Michael Chandler vs. Benson Henderson: How can we have the glorious return of Bellator without the longtime face of the organization? Chandler could not just sit idle for this card. His original contest with Henderson was a back-and-forth five-round encounter worth remembering. Let us condense the action to three rounds and keep our fingers crossed for another epic showdown.

Fedor Emelianenko vs. Roy Nelson: Maybe this is too ambitious. Arguably the greatest heavyweight of all-time, Emelianenko is clearly near the end of his storied career and his appearances should hold some sort of value beyond filling up a spot on a card. However, Bellator has a tremendous ace in the hole with the Russian. Nelson is another veteran with a lot of miles on the odometer. The two knockout artists with underappreciated ground skills would be great dance partners.

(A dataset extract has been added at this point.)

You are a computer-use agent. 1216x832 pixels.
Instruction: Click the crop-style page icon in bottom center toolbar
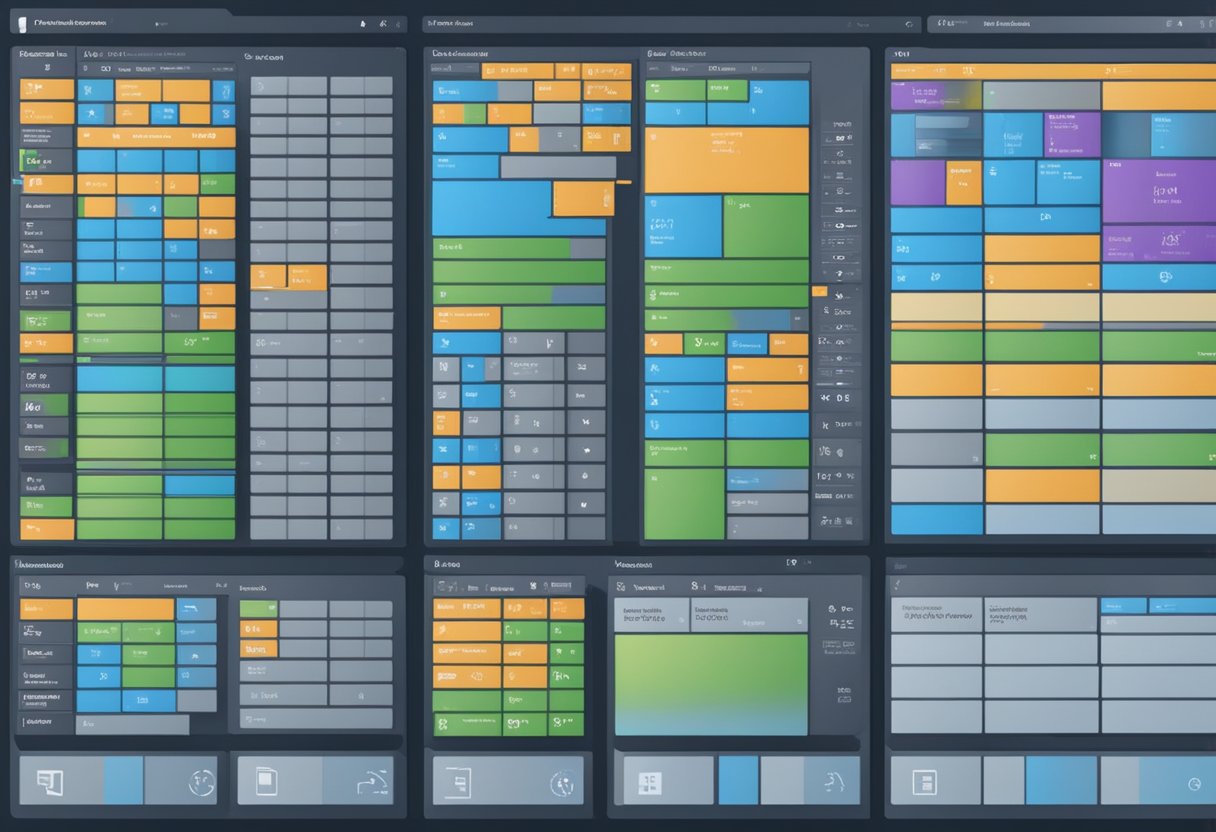[458, 780]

Ryan Bader vs. Vadim Nemkov: Instead of Bader returning to light heavyweight to defend his title for the first time since 2017, we were given the unfortunate no contest with Cheick Kongo for the heavyweight crown. No need to run that back, so make good on the fight scheduled for Bellator 242. The 205-pound championship has collected enough dust, and there are no good reasons to delay movement any further.

Gegard Mousasi vs. Douglas Lima: This is the fight we did not know we needed until it was announced. The COVID-19 pandemic rendered its original date null and void. It would be unfortunate to lose this surefire banger. Make this the headliner to celebrate the return of some degree of normalcy. A tentpole event deserves a superfight of this caliber.